QUELLENAUSZUG:
————
# taz.de -- Syrische Oppositionelle treffen sich: Fragwürdige Konferenz
> In Syrien hat eine Oppositionellenkonferenz begonnen – doch nicht alle
> Protestierenden fühlen sich von ihr vertreten. Am Wochenende gab es
> wieder Konflikte mit mehreren Toten.
(IMG) Bild: Foto mit Seltenheitswert: Demonstranten in einem Vorort von Damaskus, eines von nur wenigen Bilder der Proteste, publiziert von der syrischen Nachrichtenagentur.
DAMASKUS/BEIRUT dpa/dapd | In Syrien hat am Montag eine Konferenz von
Oppositionellen begonnen, die für ein Ende der Gewalt und für einen
demokratischen Neuanfang werben. Viele der rund 150 Teilnehmer, die sich in
einem Hotel in Damaskus trafen, sind ehemalige politische Gefangene wie der
Kommunist Luai Hussein und der linke Oppositionelle Michel Kilo.
Nach Angaben von Augenzeugen waren keine Oppositionellen aus dem Exil
angereist. Die Konferenzteilnehmer hatten zuvor abgelehnt, einen Dialog mit
der Regierung zu führen, solange Soldaten in den Städten auf Demonstranten
schießen.
Die junge Protestbewegung, die Präsident Baschar al-Assad und sein Regime
seit Mitte März mit Massenprotesten herausfordert, setzt keine allzu großen
Hoffnungen auf diese Konferenz. "Das Ziel dieser Konferenz ist es, ein
Regime zu retten, das seine Legitimität verloren hat", sagte ein Aktivist,
der den Flüchtlingen an der syrisch-türkischen Grenze hilft, in einem
Telefoninterview. "Die Teilnehmer sprechen nicht für die Regimegegner auf
der Straße."
————
EXTRAHIERTE EINTRÄGE:

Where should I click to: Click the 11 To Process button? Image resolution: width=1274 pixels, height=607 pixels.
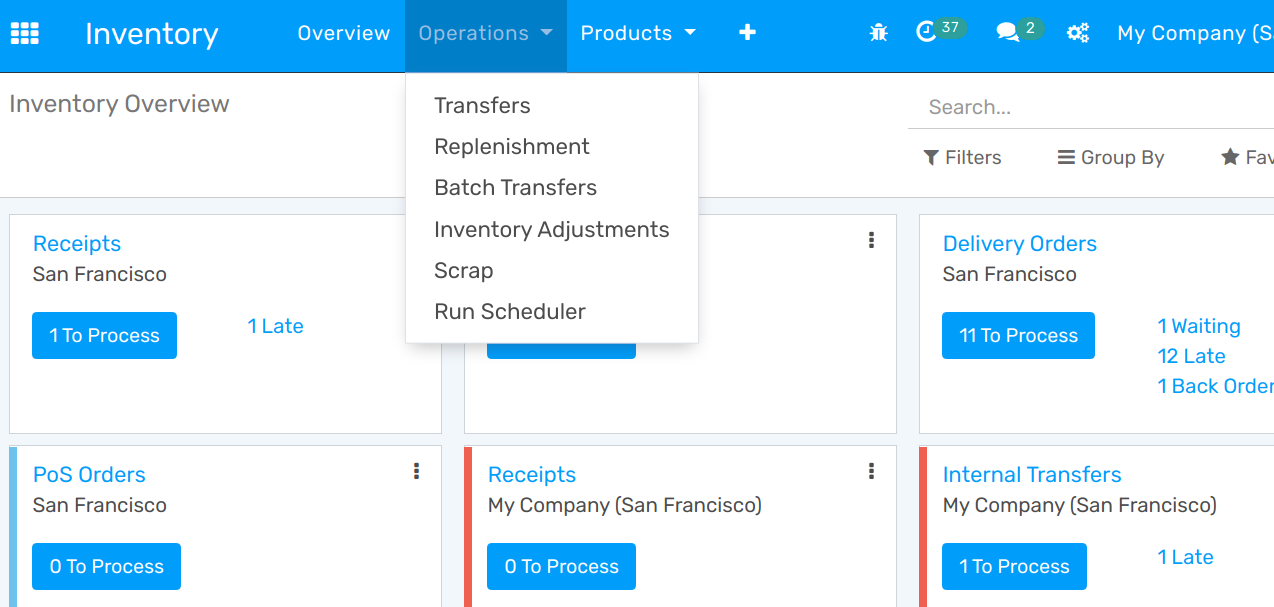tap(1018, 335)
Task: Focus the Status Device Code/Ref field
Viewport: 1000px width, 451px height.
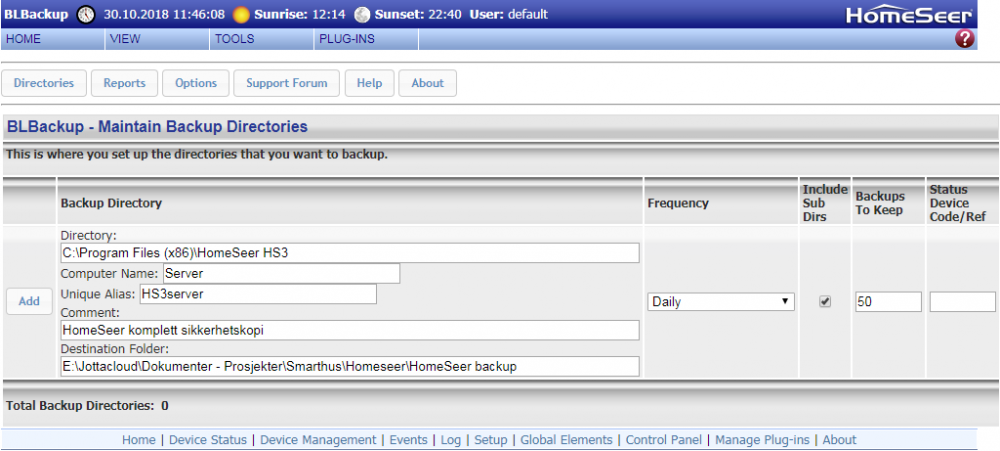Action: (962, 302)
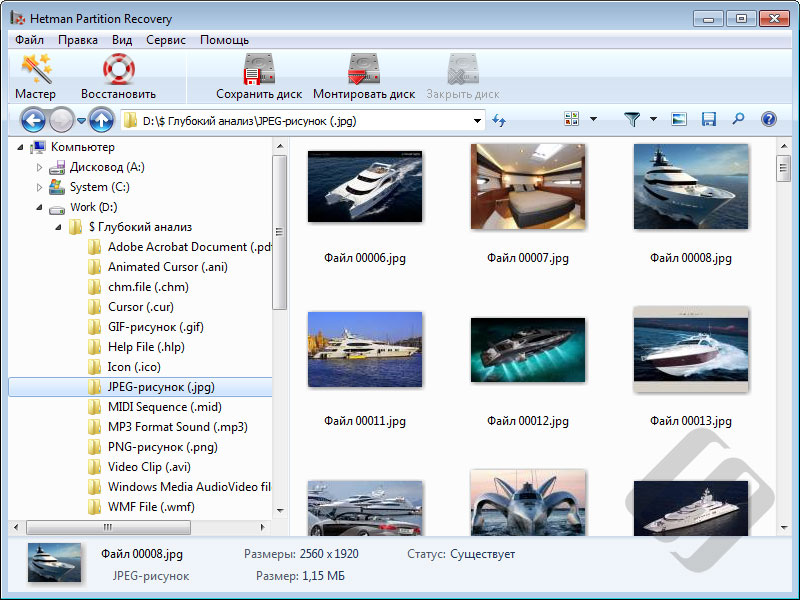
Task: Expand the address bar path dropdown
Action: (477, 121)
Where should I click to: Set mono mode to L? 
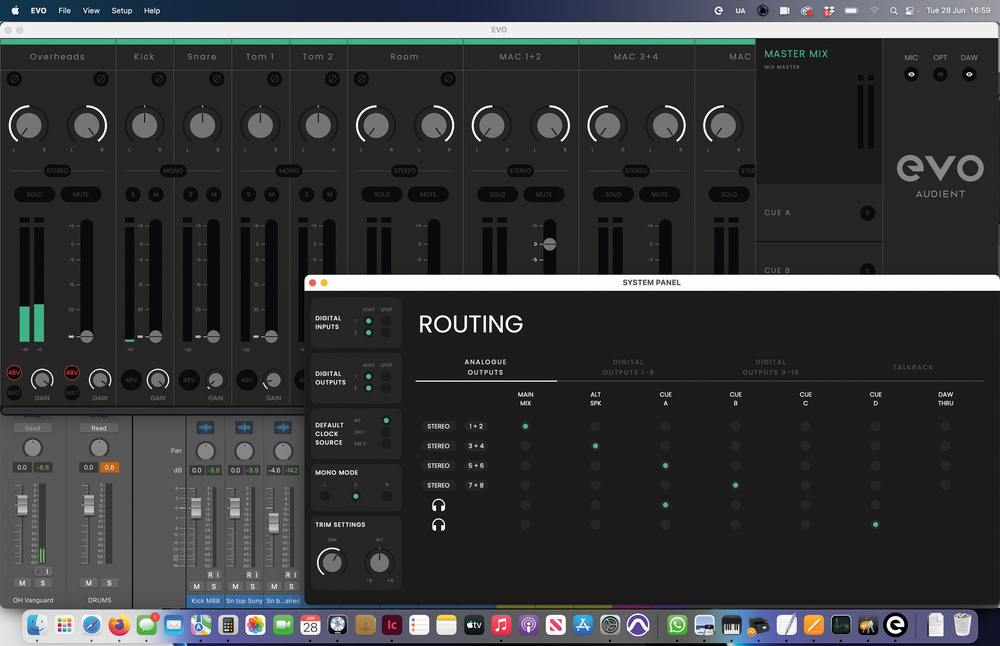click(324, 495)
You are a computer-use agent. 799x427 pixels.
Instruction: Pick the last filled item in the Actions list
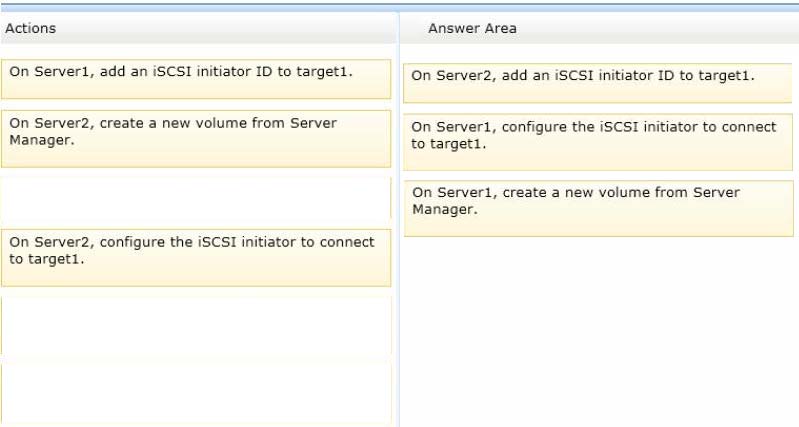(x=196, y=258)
————
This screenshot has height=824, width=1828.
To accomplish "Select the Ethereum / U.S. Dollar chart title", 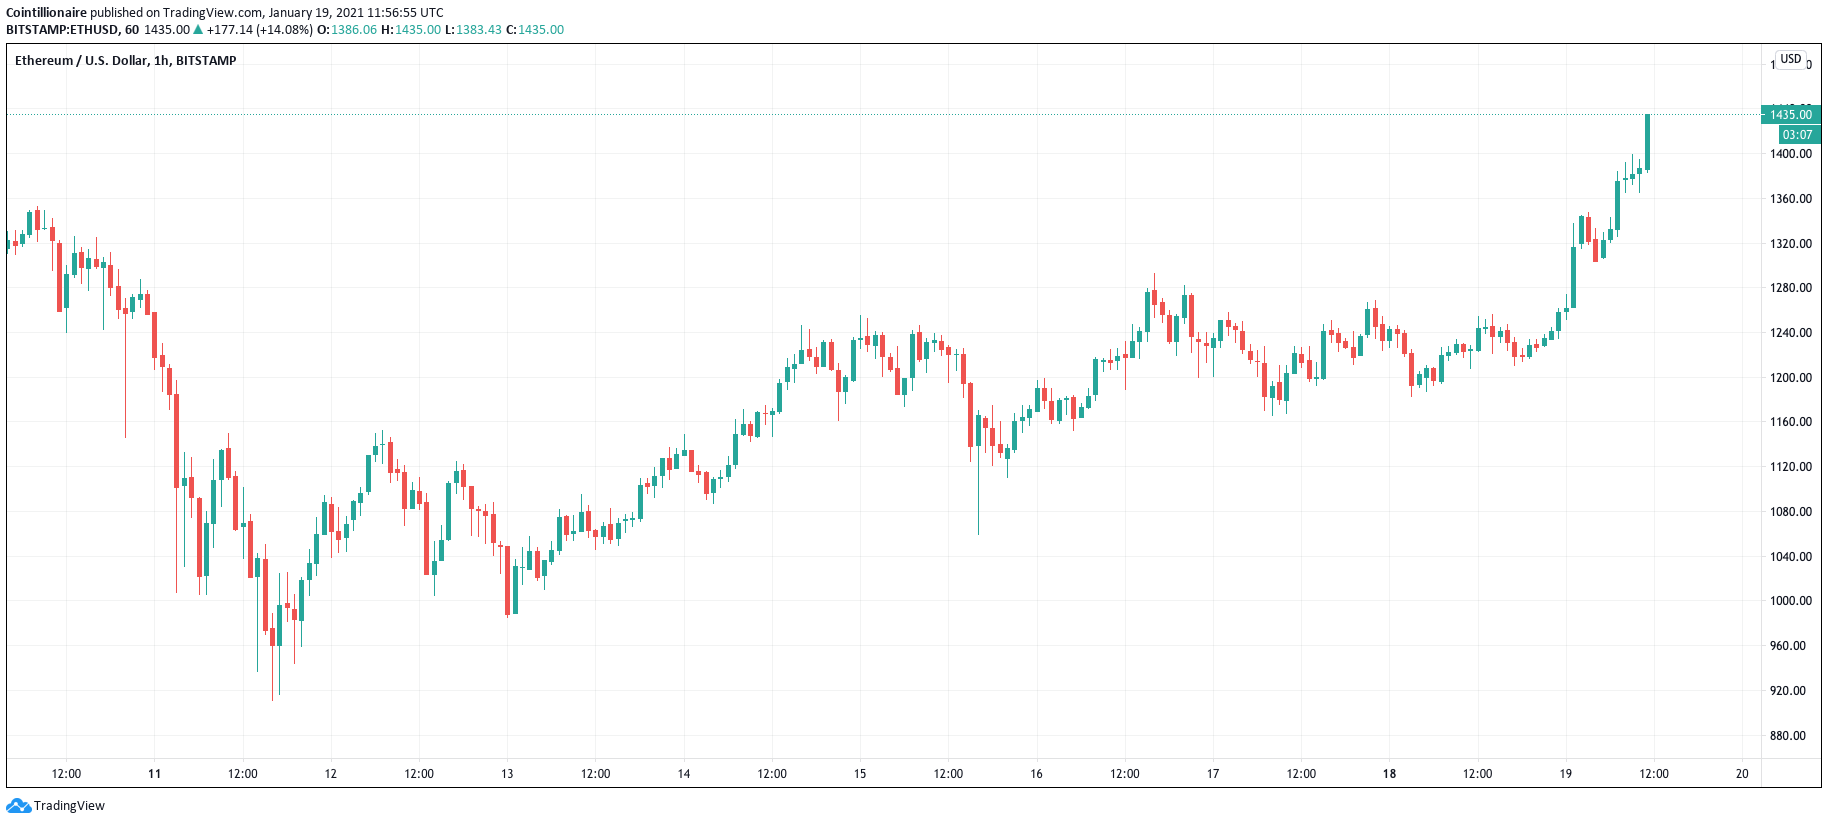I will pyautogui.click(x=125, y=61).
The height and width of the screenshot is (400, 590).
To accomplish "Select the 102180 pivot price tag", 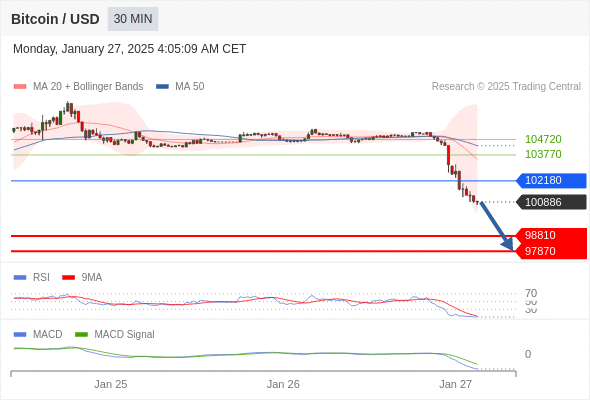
————
AUFGABENZIEL: Führe den Bericht über die Oppositionellenkonferenz in Damaskus im Anschluss an seinen letzten Satz weiter. Die Einträge stammen aus einer anderen Quelle als der Quellenauszug.

LÖSUNG:
Assad hatte in den vergangenen Wochen zwar einige Reformschritte
angekündigt. Die Protestbewegung und auch die traditionellen
Oppositionsgruppen kritisieren jedoch, dass seine Baath-Partei bislang
nicht auf den Führungsanspruch verzichten will, den die Verfassung
garantiert.
Ein Teil der Opposition ist außerdem der Meinung, dass die aktuelle Führung
kein Verhandlungspartner mehr sein kann, weil sie auf Demonstranten
schießen ließ. Fawaz Sarakna, ein Exil-Oppositioneller in der Türkei, sagte
der Nachrichtenagentur dpa: "Ich bin nicht gegen dieses Treffen, wenn
dadurch das Blutvergießen beendet werden kann." Dem Regime sei jedoch zu
misstrauen. Er habe gehört, dass die Idee, diese Konferenz zuzulassen, von
Assads Beraterin Buthaina Schaaban stamme.
## Sicherheitskräfte schießen auf Trauerzug
Am Samstag hatten einem Menschenrechtsaktivisten zufolge syrische
Sicherheitskräfte das Feuer auf Teilnehmer von Trauerzügen für getötete
Demonstranten eröffnet und zwei Menschen erschossen. Auch in Barseh, einem
Stadtviertel von Damaskus, sei am Samstag ein Mensch getötet worden. Zwei
Tote gab es in der Ortschaft al Kuseir.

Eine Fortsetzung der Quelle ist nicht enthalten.